1
In a few paragraphs
(~1 page) describe the process by which you isolated the EST
sequences.
Note that this should
include comments on why things might have failed (if you had
failures).
2 Draw up a "molecular CV"
(total of ~2 pages) giving the information below for each of the four
sequences you choose to analyse. Remember to include quality data supporting each of your annotation statements.
Clone name
Insert length
Sequence length acquired and comments on sequence quality
Position of start of putative open reading frame or initiation methionine; length of open reading frame
Position of polyA tail (if present)
Best BLAST match in nonredundant database
Best BLAST match in mouse proteins
Best BLAST match in arthropod proteins
Domain and protein family membership (if any)
Cellular location inferred, including presence of signal peptide and transmembrane regions, if any
AND, FINALLY: Your putative functional annotation for the gene (in less than 30 words)
3 Choose one of the
sequences that had a significant similarity in BLAST searches to proteins
from several different organisms, and that you think might play some role in the host-parasite interaction.
a In a few
paragraphs, describe the quality of the similarities identified, what the
proteins matched in the database do in terms of biology or
enzymology in the organisms from which they come, and what you
think your gene might be doing in Heligmosomoides polygyrus.
b What role is it likely that your chosen gene plays in the host-parasite interaction between H. polygyrus and the mouse host? Remember to back up any statement you make with evidence from your bioinformatic analyses.
c What experiments could you suggest that would test the role that you have suggested your chosen gene plays in the host-parasite interaction?
(~2 pages)
4 Answer the following
questions (~1 page).
a Why is an EST
strategy useful for "neglected" organisms such as the Heligmosomoides polygyrus ?
b Why is an EST strategy
also useful for model organisms such as humans and C.

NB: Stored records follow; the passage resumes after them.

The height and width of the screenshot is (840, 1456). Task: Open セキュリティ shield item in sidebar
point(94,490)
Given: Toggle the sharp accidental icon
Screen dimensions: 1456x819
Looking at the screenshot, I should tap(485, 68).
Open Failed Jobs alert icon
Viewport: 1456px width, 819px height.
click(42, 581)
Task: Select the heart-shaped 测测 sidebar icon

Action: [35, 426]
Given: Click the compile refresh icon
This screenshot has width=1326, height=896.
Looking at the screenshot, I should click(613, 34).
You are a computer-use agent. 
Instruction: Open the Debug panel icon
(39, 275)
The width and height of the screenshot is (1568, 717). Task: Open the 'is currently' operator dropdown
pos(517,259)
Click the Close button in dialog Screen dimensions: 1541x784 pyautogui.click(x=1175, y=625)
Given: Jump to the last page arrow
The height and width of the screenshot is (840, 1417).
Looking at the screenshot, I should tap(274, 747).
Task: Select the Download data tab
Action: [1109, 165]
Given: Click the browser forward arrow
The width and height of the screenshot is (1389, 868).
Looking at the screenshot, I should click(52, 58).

elegans where the whole genome has been
sequenced?
c Based on what we know about other nematodes, we predict that Heligmosomoides polygyrus will have ~18000 protein coding genes in its genome. If we want to identify
as many Heligmosomoides polygyrus genes as we can, how many ESTs
should we aim to sequence from how many cDNA libraries? Would
sequencing the whole genome (~80 Mb) be more efficient?